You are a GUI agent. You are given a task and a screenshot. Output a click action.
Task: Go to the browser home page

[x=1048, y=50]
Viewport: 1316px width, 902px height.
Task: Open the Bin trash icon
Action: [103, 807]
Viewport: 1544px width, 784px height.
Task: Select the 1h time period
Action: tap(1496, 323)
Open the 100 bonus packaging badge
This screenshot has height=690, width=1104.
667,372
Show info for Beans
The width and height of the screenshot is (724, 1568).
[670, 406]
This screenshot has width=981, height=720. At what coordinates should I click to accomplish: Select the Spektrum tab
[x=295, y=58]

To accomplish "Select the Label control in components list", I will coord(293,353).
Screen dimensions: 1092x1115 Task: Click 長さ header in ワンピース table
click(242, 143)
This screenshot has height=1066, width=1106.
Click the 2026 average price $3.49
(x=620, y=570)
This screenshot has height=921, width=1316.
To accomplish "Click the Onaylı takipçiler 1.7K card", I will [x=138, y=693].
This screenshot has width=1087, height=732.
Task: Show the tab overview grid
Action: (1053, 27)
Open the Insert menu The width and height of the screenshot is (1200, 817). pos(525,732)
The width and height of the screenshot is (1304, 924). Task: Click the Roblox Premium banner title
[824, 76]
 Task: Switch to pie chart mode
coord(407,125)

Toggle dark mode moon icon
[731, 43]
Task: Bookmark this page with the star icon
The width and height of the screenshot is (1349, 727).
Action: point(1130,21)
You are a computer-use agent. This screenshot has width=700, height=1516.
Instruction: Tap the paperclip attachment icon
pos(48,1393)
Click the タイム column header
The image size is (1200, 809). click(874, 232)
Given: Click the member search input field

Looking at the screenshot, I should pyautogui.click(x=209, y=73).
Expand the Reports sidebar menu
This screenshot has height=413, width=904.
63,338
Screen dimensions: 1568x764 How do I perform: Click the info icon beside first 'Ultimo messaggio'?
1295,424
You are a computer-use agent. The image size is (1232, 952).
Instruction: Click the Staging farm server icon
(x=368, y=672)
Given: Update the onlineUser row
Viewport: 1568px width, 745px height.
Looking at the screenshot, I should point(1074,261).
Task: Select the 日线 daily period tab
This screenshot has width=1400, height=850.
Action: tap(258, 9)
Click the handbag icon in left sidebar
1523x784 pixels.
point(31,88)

Challenge: Return all of the records above, unchanged and line for line.

The completed task:
You are a GUI agent. You are given a task and a screenshot. Output a click action.
Task: Go to the browser home page

[x=1048, y=50]
Viewport: 1316px width, 902px height.
Task: Open the Bin trash icon
Action: [103, 807]
Viewport: 1544px width, 784px height.
Task: Select the 1h time period
Action: tap(1496, 323)
Open the 100 bonus packaging badge
This screenshot has height=690, width=1104.
667,372
Show info for Beans
The width and height of the screenshot is (724, 1568).
[670, 406]
This screenshot has width=981, height=720. At what coordinates should I click to accomplish: Select the Spektrum tab
[x=295, y=58]

To accomplish "Select the Label control in components list", I will coord(293,353).
Screen dimensions: 1092x1115 Task: Click 長さ header in ワンピース table
click(242, 143)
This screenshot has height=1066, width=1106.
Click the 2026 average price $3.49
(x=620, y=570)
This screenshot has height=921, width=1316.
To accomplish "Click the Onaylı takipçiler 1.7K card", I will [x=138, y=693].
This screenshot has width=1087, height=732.
Task: Show the tab overview grid
Action: (1053, 27)
Open the Insert menu The width and height of the screenshot is (1200, 817). pos(525,732)
The width and height of the screenshot is (1304, 924). Task: Click the Roblox Premium banner title
[824, 76]
 Task: Switch to pie chart mode
coord(407,125)

Toggle dark mode moon icon
[731, 43]
Task: Bookmark this page with the star icon
The width and height of the screenshot is (1349, 727).
Action: point(1130,21)
You are a computer-use agent. This screenshot has width=700, height=1516.
Instruction: Tap the paperclip attachment icon
pos(48,1393)
Click the タイム column header
The image size is (1200, 809). click(874, 232)
Given: Click the member search input field

Looking at the screenshot, I should pyautogui.click(x=209, y=73).
Expand the Reports sidebar menu
This screenshot has height=413, width=904.
63,338
Screen dimensions: 1568x764 How do I perform: Click the info icon beside first 'Ultimo messaggio'?
1295,424
You are a computer-use agent. The image size is (1232, 952).
Instruction: Click the Staging farm server icon
(x=368, y=672)
Given: Update the onlineUser row
Viewport: 1568px width, 745px height.
Looking at the screenshot, I should point(1074,261).
Task: Select the 日线 daily period tab
This screenshot has width=1400, height=850.
Action: tap(258, 9)
Click the handbag icon in left sidebar
1523x784 pixels.
point(31,88)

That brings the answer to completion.